The State Opening of Parliament offers all members of Parliament an opportunity to submit their own ideas for new legislation, known as Private Members Bills. Today (21st June 2017) Chris submitted a private members bill that aims to limit any unpaid internships or work experience to four weeks. It will have its first reading in the House of Lords on Tuesday 27th June.
Chris strongly believes that if we are to secure the best possible future for our young people and access all the talent we must put an end to this practice of patronage. Unpaid internships grant access to professional networks and valuable work experience only those wealthy or lucky enough to be able to work for free.
The Sutton Trust has calculated the cost of working in an unpaid internship in London to be £1,000 per month. Estimates suggest there are up to 70,000 internships across the UK every year with the number up 50% since 2010.
Chris’s Private Members Bill aims to stop this widespread practice that entrenches privilege rather than identifying and enabling talent. The bill, should it become law, would provide much needed clarity to employers and strengthen the position of interns who are often too afraid to complain.
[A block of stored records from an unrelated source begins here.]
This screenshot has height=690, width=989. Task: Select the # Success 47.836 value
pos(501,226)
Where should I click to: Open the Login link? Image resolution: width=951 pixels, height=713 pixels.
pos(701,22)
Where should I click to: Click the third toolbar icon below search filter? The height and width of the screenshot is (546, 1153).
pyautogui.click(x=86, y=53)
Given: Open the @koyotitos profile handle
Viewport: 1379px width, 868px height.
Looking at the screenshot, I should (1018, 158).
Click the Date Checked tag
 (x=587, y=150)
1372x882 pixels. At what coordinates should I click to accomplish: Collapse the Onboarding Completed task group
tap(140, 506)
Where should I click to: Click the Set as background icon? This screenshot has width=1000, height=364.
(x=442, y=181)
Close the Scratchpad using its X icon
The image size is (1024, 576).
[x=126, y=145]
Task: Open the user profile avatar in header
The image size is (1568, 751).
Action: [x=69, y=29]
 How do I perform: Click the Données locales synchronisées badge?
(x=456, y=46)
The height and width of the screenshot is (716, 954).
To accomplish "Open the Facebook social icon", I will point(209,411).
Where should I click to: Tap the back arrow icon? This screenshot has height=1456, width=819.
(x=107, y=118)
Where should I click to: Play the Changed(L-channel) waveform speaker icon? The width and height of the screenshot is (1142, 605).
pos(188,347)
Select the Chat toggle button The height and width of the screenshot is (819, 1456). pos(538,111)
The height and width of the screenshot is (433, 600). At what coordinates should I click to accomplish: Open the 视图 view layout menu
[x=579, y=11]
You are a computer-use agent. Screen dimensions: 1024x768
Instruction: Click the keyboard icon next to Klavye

The fourth industrial revolution has seen advances in technology that are revolutionizing the world of work, yet one of the most striking aspects of the current employment landscape are work practices that belong in the past. Unpaid internships are one example; a divisive, anti-competitive product of the past that this bill hopes to consign to the past.
There have been attempts in the past to introduce a similar bill but Chris hopes that with increasing awareness of the issues and powerful campaigns by the Social Mobility Commission that the time might now be right for change in the law.